Sem responder a pergunta, a agência declarou que “o empreendimento em questão ainda está em fase de licenciamento ambiental e a Agem, que atua como braço executivo do (Condesb), debate questões relativas ao tema de resíduos sólidos no âmbito da Câmara Temática de Meio Ambiente e Saneamento [CTMA]”.
A Agem-BS também não explicou por que o projeto da URE Valoriza Santos está ausente das discussões da CTMA, nem as razões para o longo período sem reuniões dessa câmara temática. Seu último encontro ocorreu em junho de 2019.
A Secretaria Estadual de Desenvolvimento Regional (SDR) complementou as respostas da agência, vinculada à pasta. Explicou que a CTMA articula os municípios da Baixada Santista na elaboração de programas de redução e reciclagem, sem responder à solicitação de dados atualizados sobre as taxas de coleta seletiva e compostagem nas nove cidades da região e informações agregadas regionalmente sobre os dois procedimentos.

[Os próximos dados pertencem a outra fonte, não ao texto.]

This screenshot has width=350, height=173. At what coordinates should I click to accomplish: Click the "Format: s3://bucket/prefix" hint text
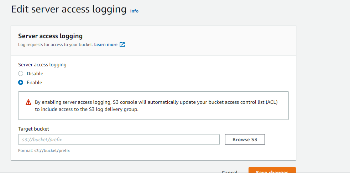point(44,151)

Segundo a SDR, os nove municípios da RMBS assinaram protocolo de intenções para seguir as propostas do plano regional. A pasta, porém, não apresentou um balanço do cumprimento das metas do PRGIRS/BS. Para auxiliar as prefeituras na execução do plano regional, a Agem-BS solicitou ao Fundo Estadual de Recursos Hídricos (Fehidro) em junho de 2019 a liberação de R$ 1,137 milhão para o projeto de implementação das ações do PRGIRS/BS. Consultado pela reportagem, o Fehidro informou que o projeto permanece em análise, sem fornecer prazo final para sua decisão quanto ao pedido da agência.
A Prefeitura de Santos informou que a Lei de Uso e Ocupação do Solo da Área Continental (Lei Complementar 729/2011) permite a instalação do projeto que prevê a URE na área indicada, no caso, o Sítio das Neves.
Para Consema, internet propicia ampla participação
Antes do envio do documento à Cetesb, a reportagem havia questionado a secretaria-executiva do Conselho Estadual do Meio Ambiente de São Paulo (Consema) a respeito de críticas levantadas por ambientalistas da Baixada Santista sobre o que veem como um “jogo de cartas marcadas”, com participação limitada da sociedade civil na discussão do projeto da URE Valoriza.
Por meio do departamento de imprensa da Secretaria de Infraestrutura e Meio Ambiente do Estado de São Paulo (Sima), a secretaria-executiva do Consema afirmou que “a audiência pública para debate do EIA/Rima da URE Valoriza Santos cumpriu todos os requisitos legais pertinentes, atingindo os objetivos do evento”.
Sobre o abaixo-assinado com mais de 700 adesões pedindo a realização de audiência pública nas nove cidades da Baixada Santista, protocolado em 5 de agosto pela ONG Ecophalt, de Praia Grande, o órgão esclareceu que informou à entidade que “o formato de realização pela internet possibilita ampla e direta participação e acompanhamento, não apenas aos munícipes de Santos, onde se localiza o projeto, mas a qualquer interessado no debate sobre o assunto (…)”.
A secretaria-executiva do Consema não comentou o pedido da reportagem para que avaliasse a qualidade da audiência pública ocorrida em 1º de outubro, tendo em vista os indícios de que diversas falas foram previamente direcionadas para elogiar o empreendimento. A íntegra das respostas do órgão pode ser consultada aqui.
A Valoriza Energia SPE não respondeu às questões enviadas pela reportagem a respeito da audiência pública realizada pelo Consema sobre o EIA/Rima da URE Valoriza Santos.